Improved glycaemic control by switching from insulin NPH to insulin glargine: a retrospective observational study

Peter Sharplin1 email, Jason Gordon1 email, John R Peters2 email, Anthony P Tetlow1 email, Andrea J Longman1 email and Philip McEwan1 email

CHKS Health Economics Unit, Health Park, Cardiff, UK

Department of Medicine, School of Medicine, Cardiff University, Cardiff, UK

author email corresponding author email

Cardiovascular Diabetology 2009, 8:3doi:10.1186/1475-2840-8-3

Published: 19 January 2009

Abstract

Background

Insulin glargine (glargine) and insulin NPH (NPH) are two basal insulin treatments. This study investigated the effect on glycaemic control of switching from a NPH-based regimen to a glargine-based regimen in 701 patients with type 1 (n= 304) or type 2 (n= 397) diabetes, using unselected primary care data.

_SUPPLIED DATA_:
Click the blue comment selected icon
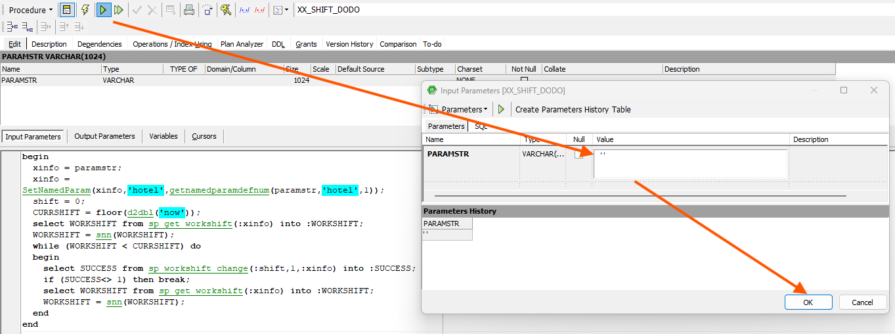Screen dimensions: 895x334 [244, 10]
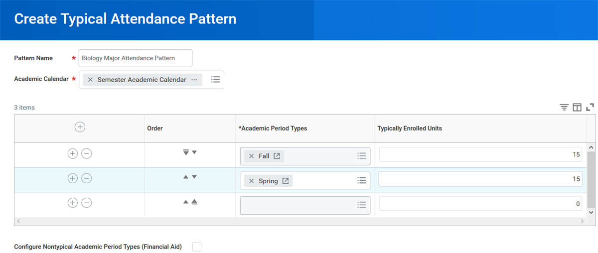Remove Spring from Academic Period Types

point(252,181)
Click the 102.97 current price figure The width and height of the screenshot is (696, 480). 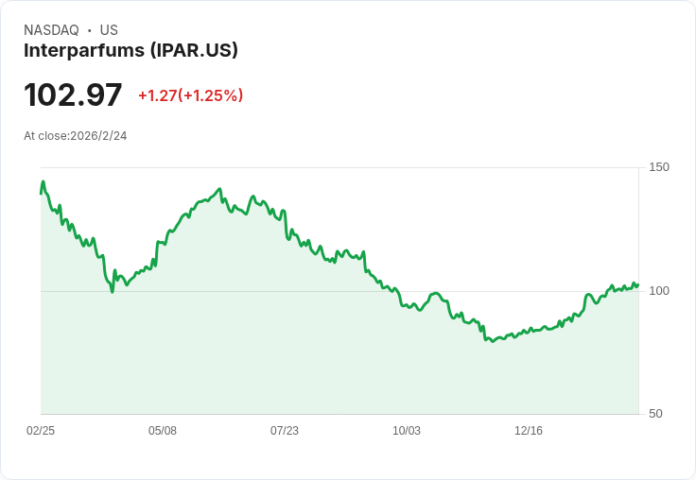[x=73, y=94]
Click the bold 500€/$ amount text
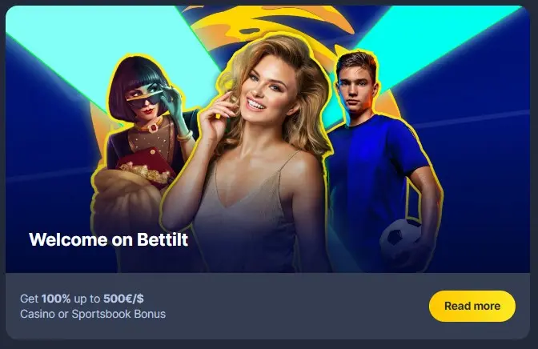This screenshot has width=538, height=349. (x=123, y=299)
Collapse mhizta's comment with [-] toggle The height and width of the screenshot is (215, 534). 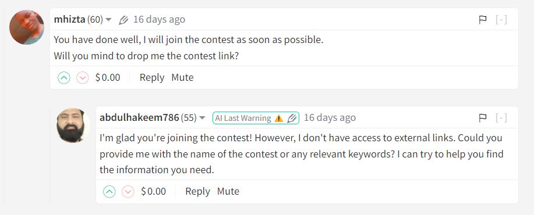click(x=501, y=20)
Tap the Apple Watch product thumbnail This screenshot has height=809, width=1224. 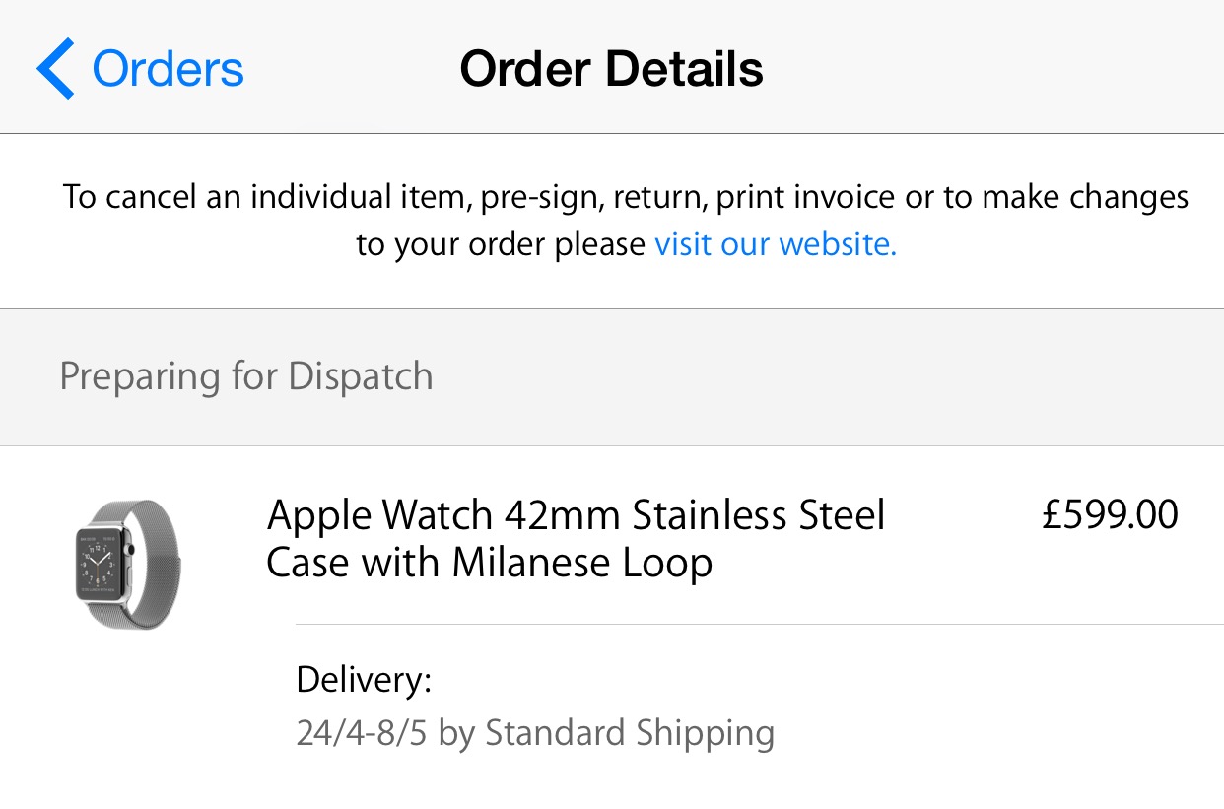(x=128, y=565)
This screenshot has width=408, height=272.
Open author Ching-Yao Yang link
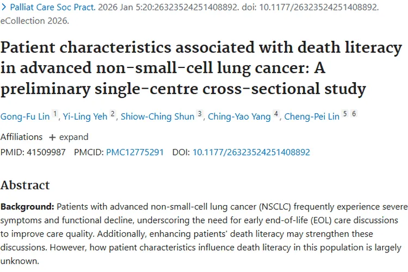(x=239, y=116)
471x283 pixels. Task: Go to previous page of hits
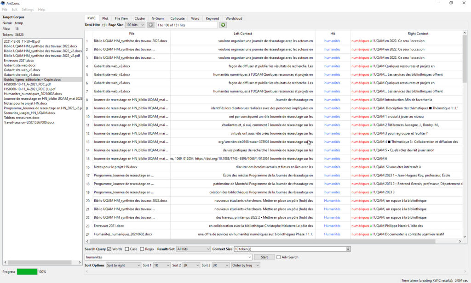(x=151, y=25)
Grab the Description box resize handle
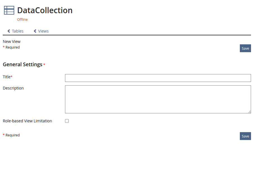Viewport: 253px width, 179px height. coord(249,112)
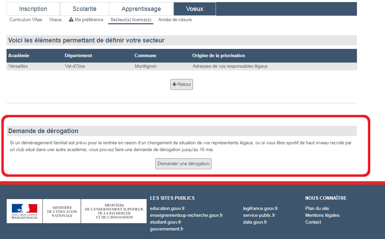Screen dimensions: 385x239
Task: Open Secteur(s) licence(s) sub-tab
Action: tap(131, 20)
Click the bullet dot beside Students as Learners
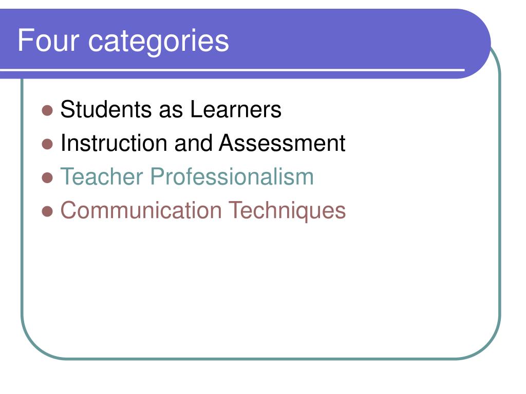 click(x=47, y=110)
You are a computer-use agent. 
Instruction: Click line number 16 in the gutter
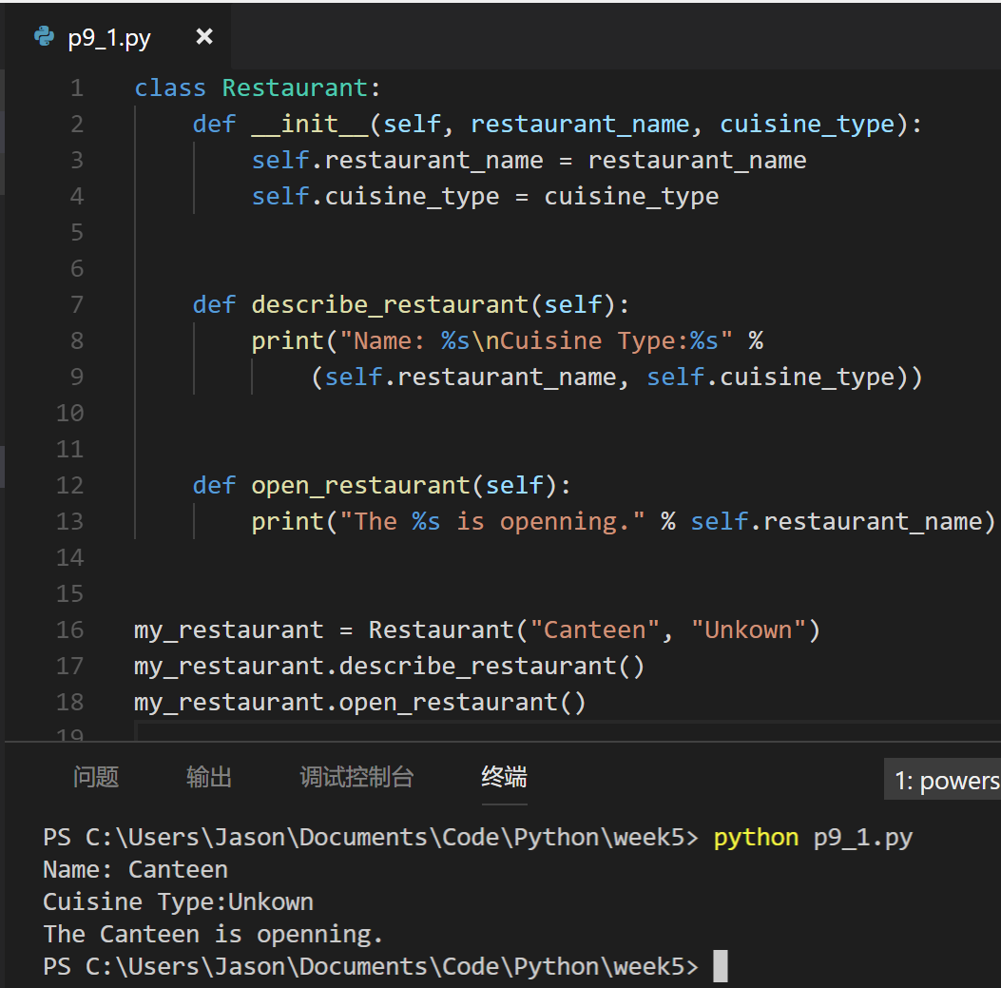click(x=69, y=630)
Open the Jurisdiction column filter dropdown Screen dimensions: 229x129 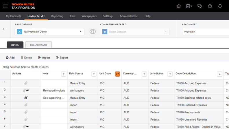pyautogui.click(x=170, y=74)
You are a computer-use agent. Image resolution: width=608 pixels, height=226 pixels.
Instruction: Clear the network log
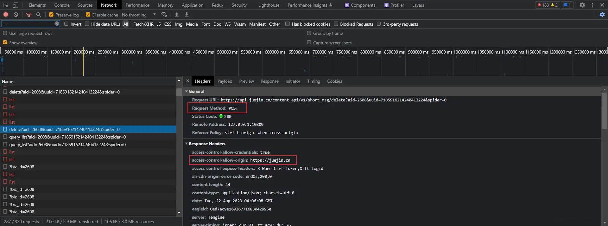[16, 15]
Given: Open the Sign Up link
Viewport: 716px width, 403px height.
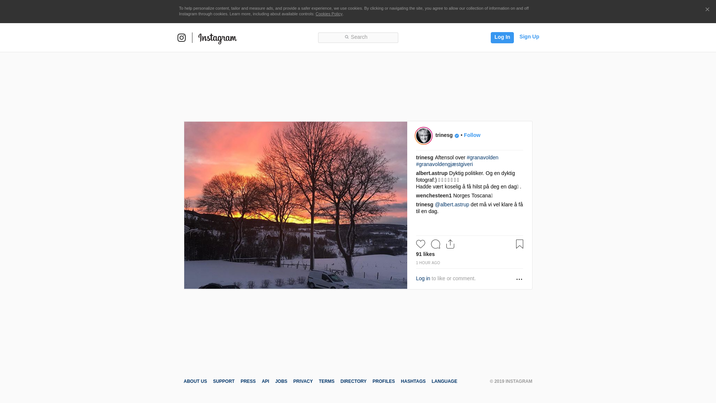Looking at the screenshot, I should click(x=529, y=37).
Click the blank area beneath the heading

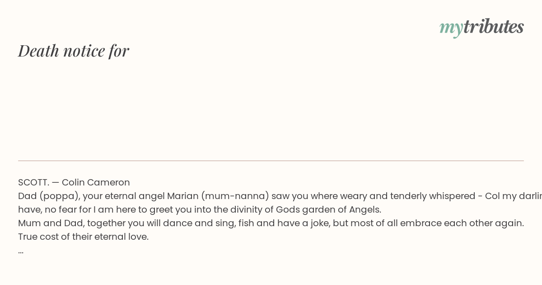point(271,111)

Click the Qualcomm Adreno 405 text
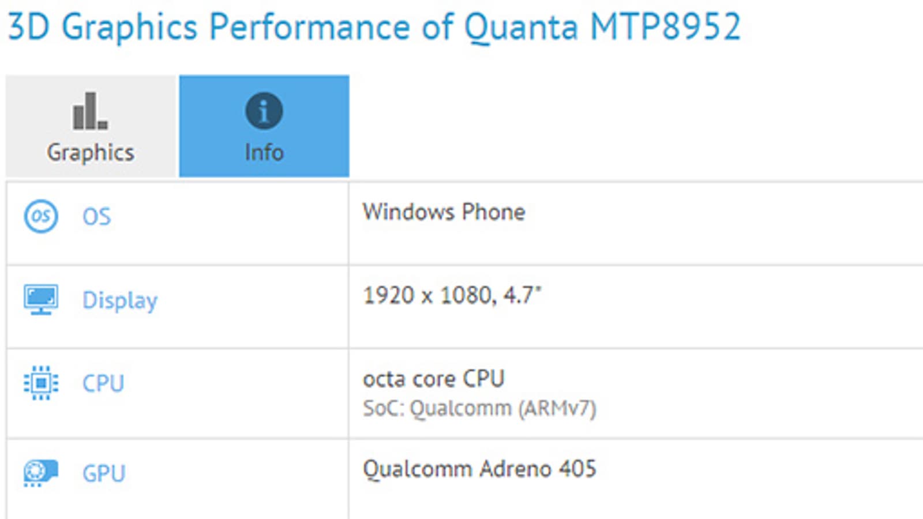pyautogui.click(x=479, y=469)
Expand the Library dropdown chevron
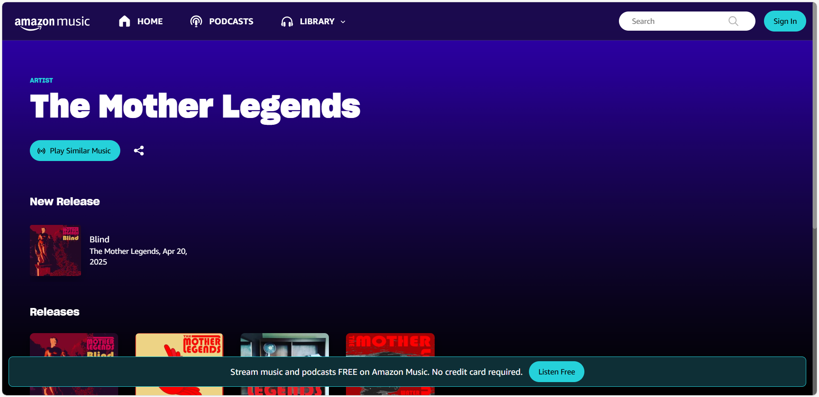819x397 pixels. (343, 22)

_PROBLEM A_: In the passage on switching from insulin NPH to insulin glargine, how many of the patients studied had type 2 diabetes?
_PROBLEM B_: Continue the passage on switching from insulin NPH to insulin glargine, picking up after its last sentence.

_WRITTEN RESPONSE A_: 397

_WRITTEN RESPONSE B_:
Methods

Data for this retrospective observational study were extracted from a UK primary care database (The Health Improvement Network). Patients were required to have at least 12 months of data before and after switching from NPH to glargine. The principal analysis was the change in HbA1c after 12 months treatment with glargine; secondary analyses included change in weight and total daily insulin dose. Inconsistent reporting of hypoglycemic episodes precludes reliable reporting of this outcome. Multivariate analyses were used to adjust for baseline characteristics and confounding variables.

Results

After adjustment, both diabetic cohorts showed statistically significant reductions in mean HbA1c 12 months after the switch, by 0.38% (p < 0.001) in type 1 patients and 0.31% (p < 0.001) in type 2 patients. Improvement in HbA1c was positively correlated with baseline HbA1c; patients with baseline HbA1c ≥ 8% had reductions of 0.57% (p < 0.001) and 0.47% (p < 0.001), respectively. There was no significant change in weight or total daily insulin dose while on glargine. The majority of patients received a basal-bolus regimen prior to and after the switch (mean 79.3% before and 77.2% after switch in type 1 patients, and 80.4% and 76.8%, respectively in type 2 patients, p > 0.05).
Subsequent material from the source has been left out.